◆ Problem to solve
Somewhere below is a line with "NO (342, 1547)" and, later, a line with "Post Your Results (375, 2289)"; repeat those two lines and all the lines between them, exactly as they are.

◆ Materials provided
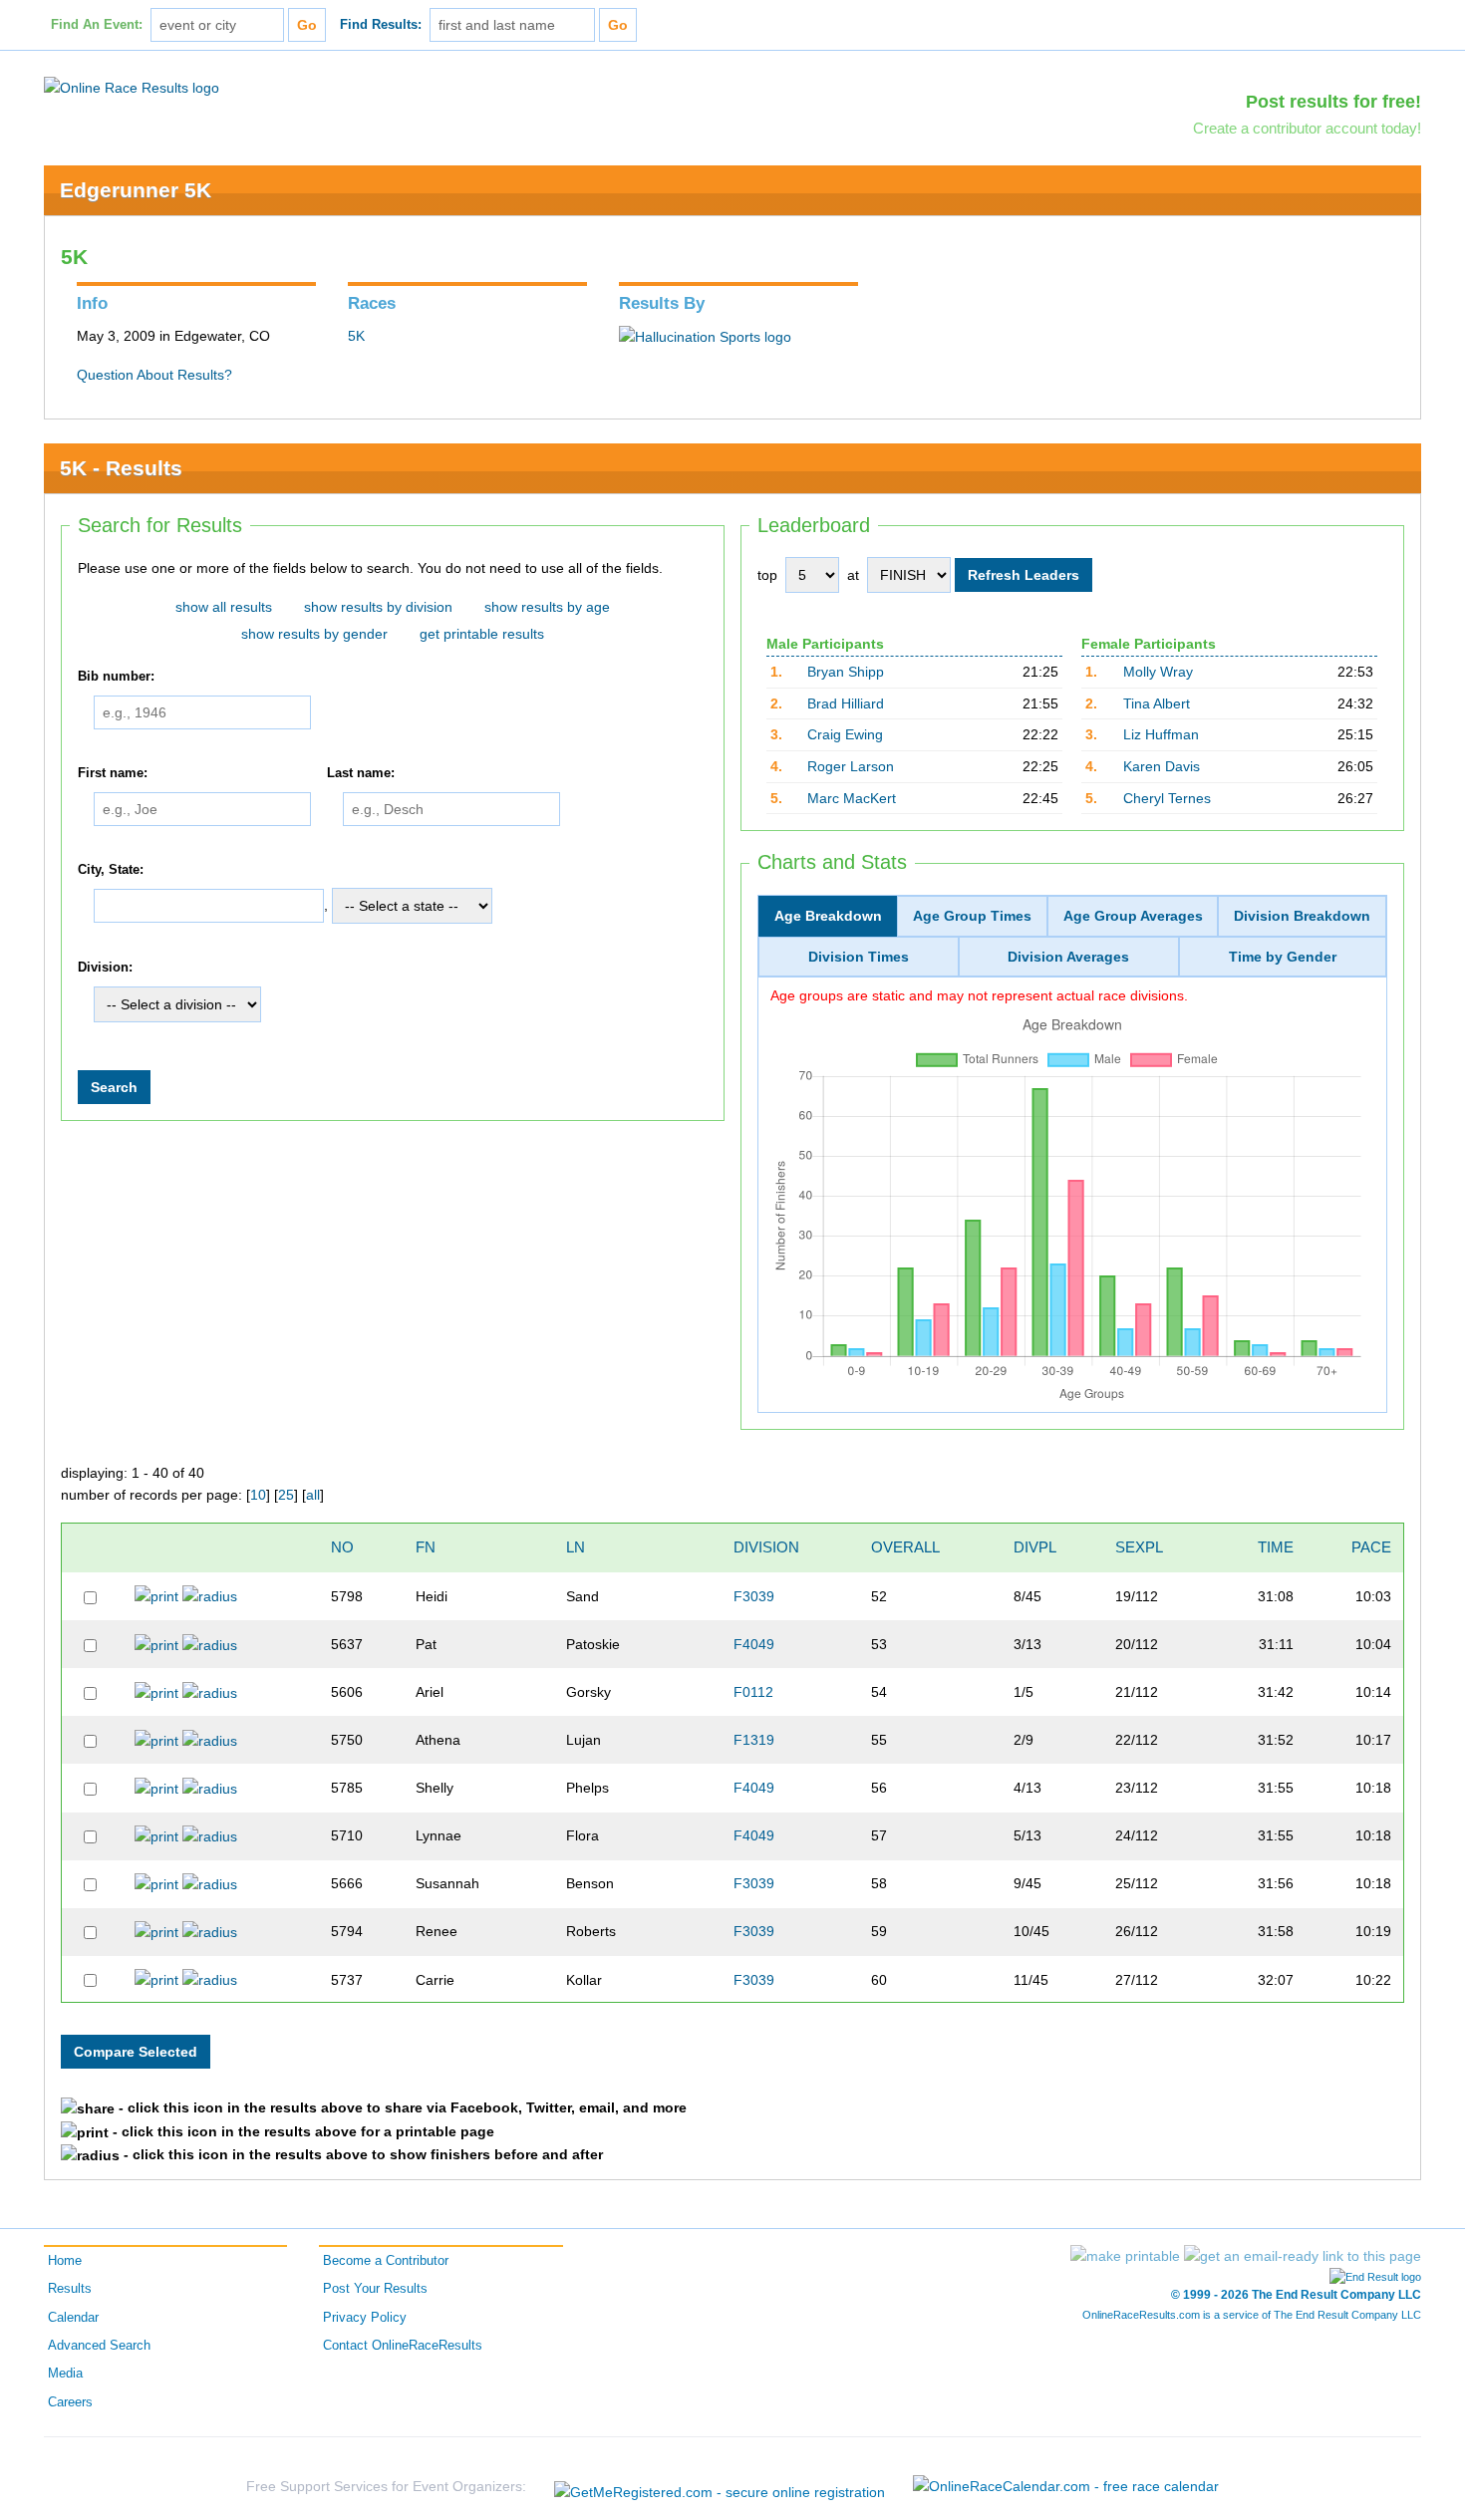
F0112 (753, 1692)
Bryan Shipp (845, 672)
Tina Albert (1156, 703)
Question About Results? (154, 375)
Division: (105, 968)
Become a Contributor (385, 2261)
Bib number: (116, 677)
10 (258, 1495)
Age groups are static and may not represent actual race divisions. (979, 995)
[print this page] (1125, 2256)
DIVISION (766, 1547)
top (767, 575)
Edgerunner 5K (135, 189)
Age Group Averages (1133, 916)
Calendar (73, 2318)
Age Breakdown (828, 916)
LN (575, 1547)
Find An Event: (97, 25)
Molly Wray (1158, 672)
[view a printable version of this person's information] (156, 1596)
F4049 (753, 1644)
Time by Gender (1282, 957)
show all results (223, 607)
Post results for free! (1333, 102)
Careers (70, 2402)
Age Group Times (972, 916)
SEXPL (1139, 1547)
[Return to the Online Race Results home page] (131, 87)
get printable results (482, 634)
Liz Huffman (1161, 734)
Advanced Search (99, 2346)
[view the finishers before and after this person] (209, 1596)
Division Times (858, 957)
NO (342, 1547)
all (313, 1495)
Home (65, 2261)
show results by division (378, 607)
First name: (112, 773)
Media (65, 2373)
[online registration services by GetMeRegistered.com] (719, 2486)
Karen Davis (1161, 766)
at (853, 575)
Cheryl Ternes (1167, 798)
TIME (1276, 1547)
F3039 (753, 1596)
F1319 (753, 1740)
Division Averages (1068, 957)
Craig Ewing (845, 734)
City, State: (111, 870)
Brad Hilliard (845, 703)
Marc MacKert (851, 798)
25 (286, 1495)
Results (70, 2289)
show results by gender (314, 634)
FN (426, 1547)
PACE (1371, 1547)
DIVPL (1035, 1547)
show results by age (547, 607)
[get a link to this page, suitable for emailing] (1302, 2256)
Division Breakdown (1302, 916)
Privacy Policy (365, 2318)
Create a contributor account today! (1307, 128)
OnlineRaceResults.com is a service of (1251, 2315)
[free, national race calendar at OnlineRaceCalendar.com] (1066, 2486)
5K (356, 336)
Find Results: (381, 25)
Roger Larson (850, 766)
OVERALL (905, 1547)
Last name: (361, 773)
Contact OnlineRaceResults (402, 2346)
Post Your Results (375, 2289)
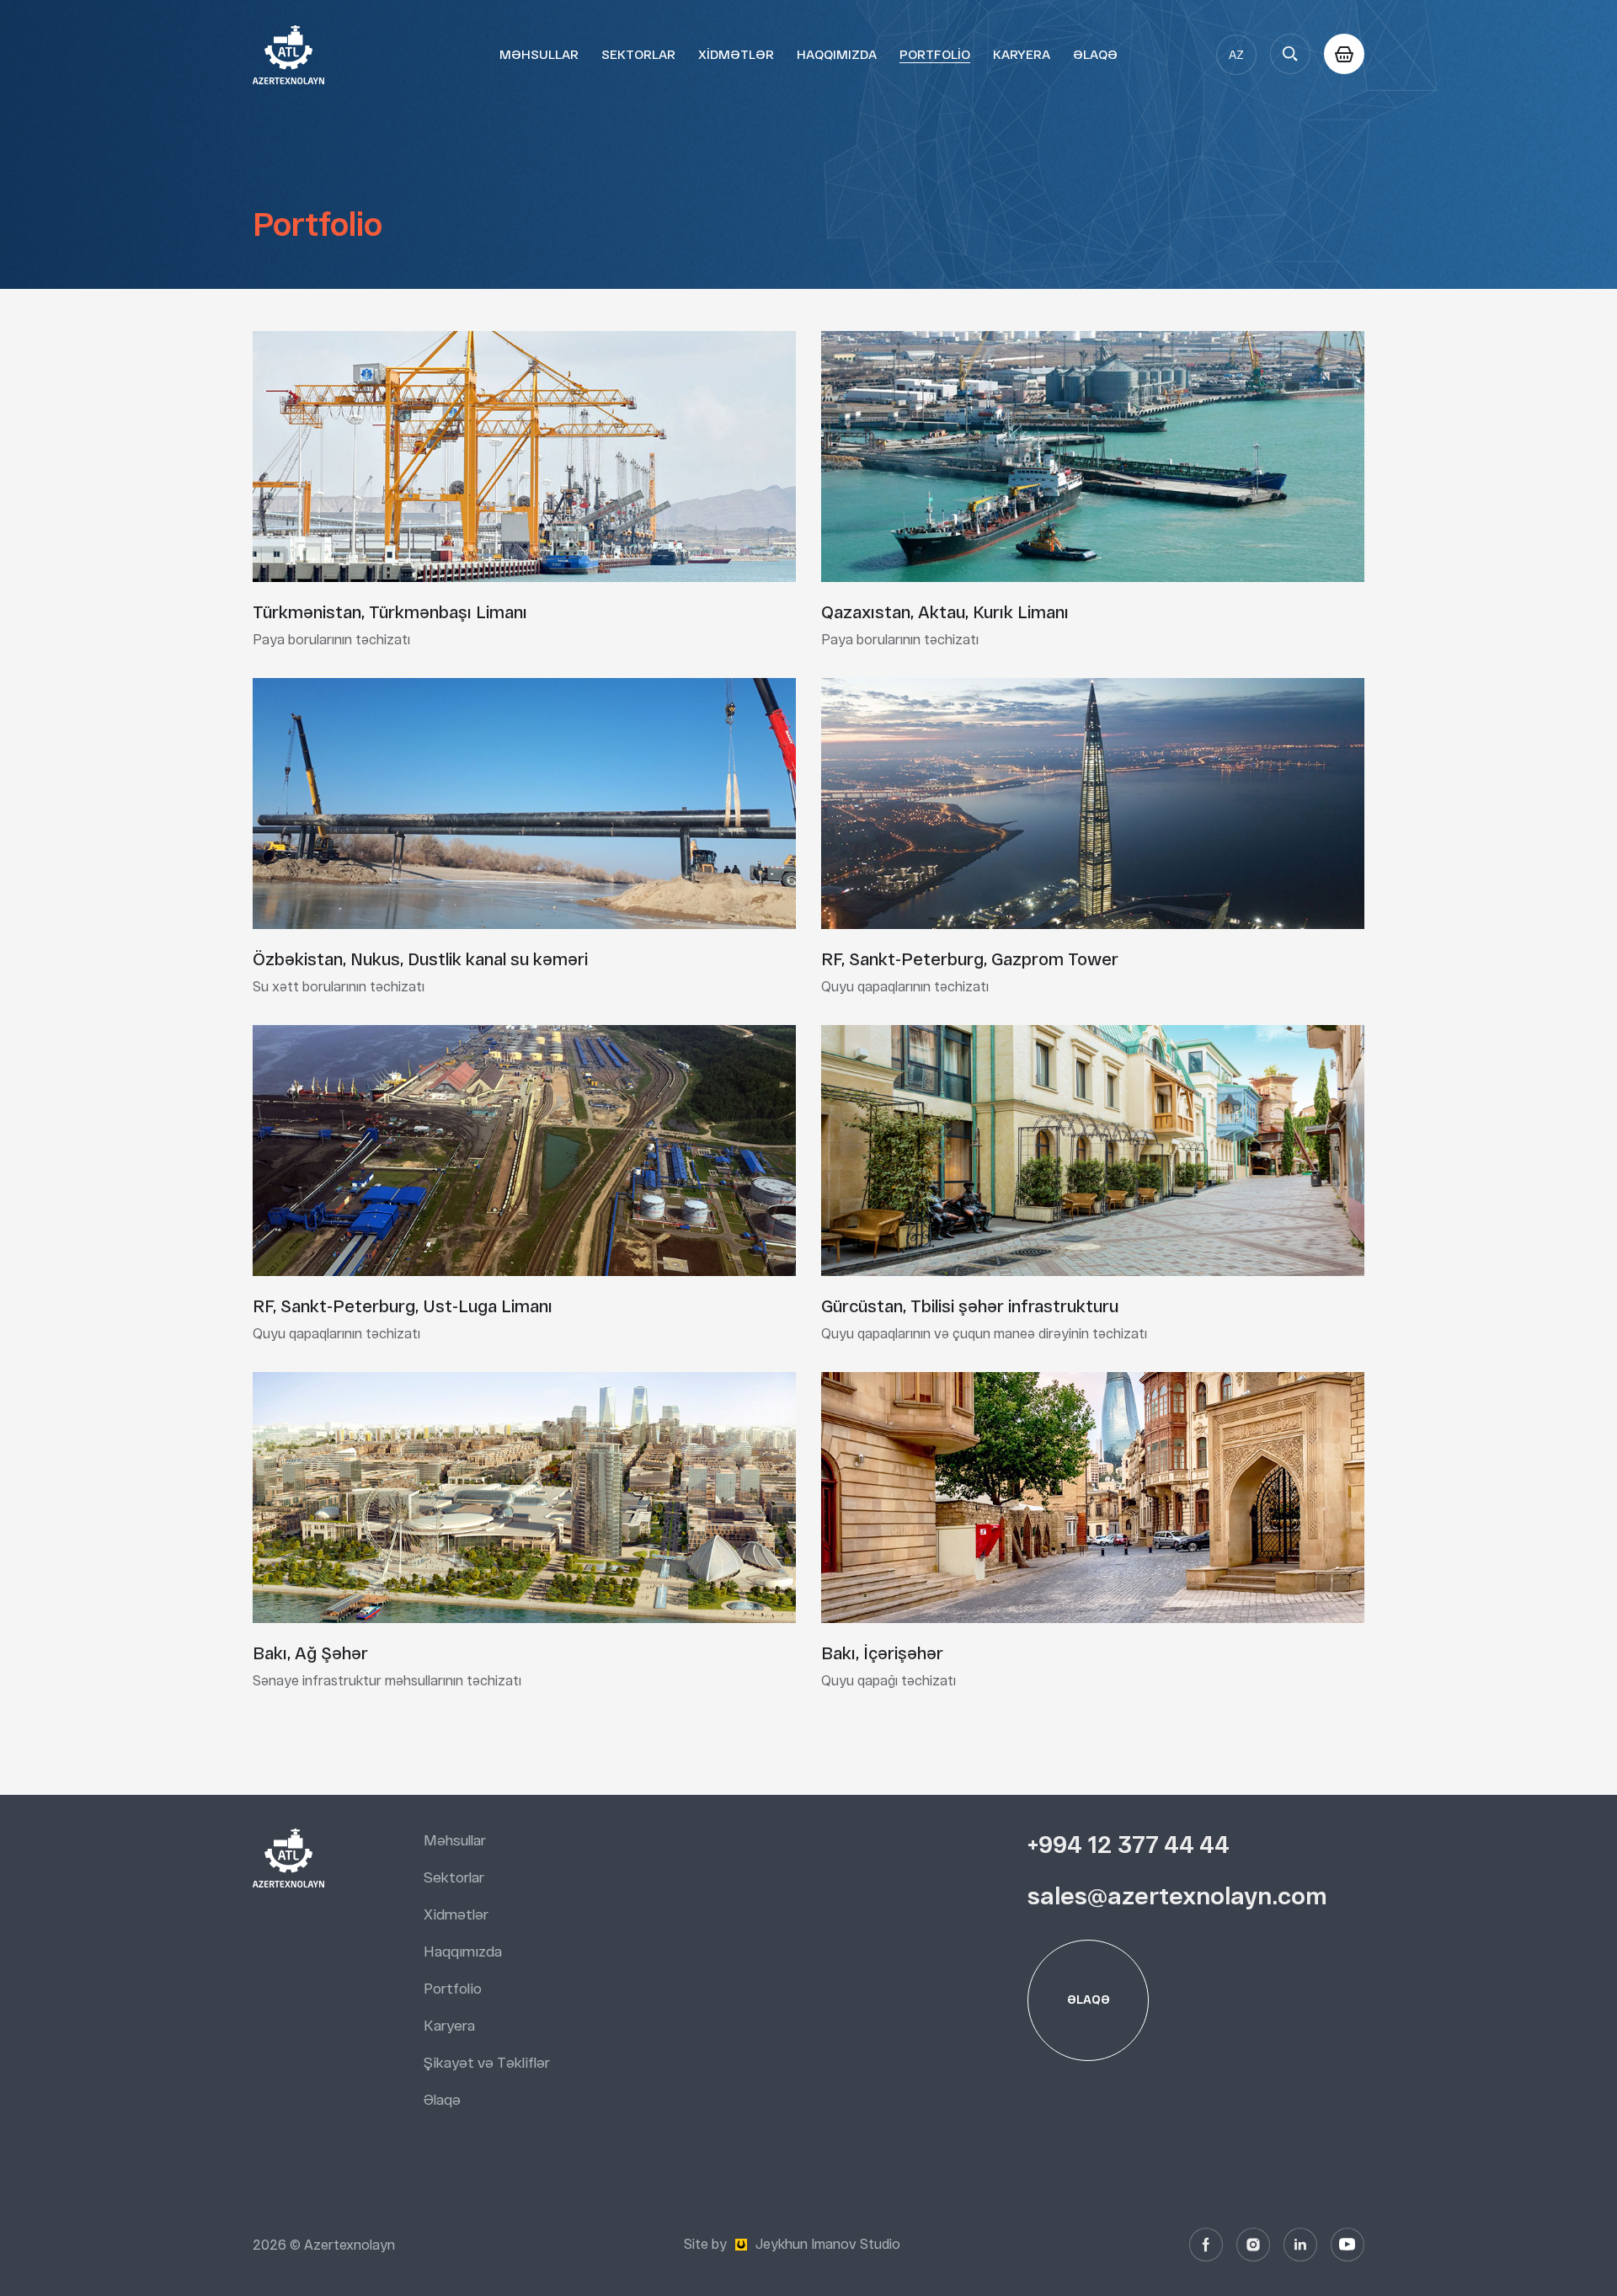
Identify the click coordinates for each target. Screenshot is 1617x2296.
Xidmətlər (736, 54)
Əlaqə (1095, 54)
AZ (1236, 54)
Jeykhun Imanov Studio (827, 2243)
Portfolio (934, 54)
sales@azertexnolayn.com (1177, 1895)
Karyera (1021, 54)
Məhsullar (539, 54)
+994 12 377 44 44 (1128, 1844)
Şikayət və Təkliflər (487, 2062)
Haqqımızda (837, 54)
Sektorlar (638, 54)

◆ Result for this exercise
NO (342, 1547)
all (313, 1495)
Home (65, 2261)
show results by division (378, 607)
First name: (112, 773)
Media (65, 2373)
[online registration services by GetMeRegistered.com] (719, 2486)
Karen Davis (1161, 766)
at (853, 575)
Cheryl Ternes (1167, 798)
TIME (1276, 1547)
F3039 (753, 1596)
F1319 (753, 1740)
Division Averages (1068, 957)
Craig Ewing (845, 734)
City, State: (111, 870)
Brad Hilliard (845, 703)
Marc MacKert (851, 798)
25 (286, 1495)
Results (70, 2289)
show results by gender (314, 634)
FN (426, 1547)
PACE (1371, 1547)
DIVPL (1035, 1547)
show results by age (547, 607)
[get a link to this page, suitable for emailing] (1302, 2256)
Division Breakdown (1302, 916)
Privacy Policy (365, 2318)
Create a contributor account today! (1307, 128)
OnlineRaceResults.com is a service of (1251, 2315)
[free, national race calendar at OnlineRaceCalendar.com] (1066, 2486)
5K (356, 336)
Find Results: (381, 25)
Roger Larson (850, 766)
OVERALL (905, 1547)
Last name: (361, 773)
Contact OnlineRaceResults (402, 2346)
Post Your Results (375, 2289)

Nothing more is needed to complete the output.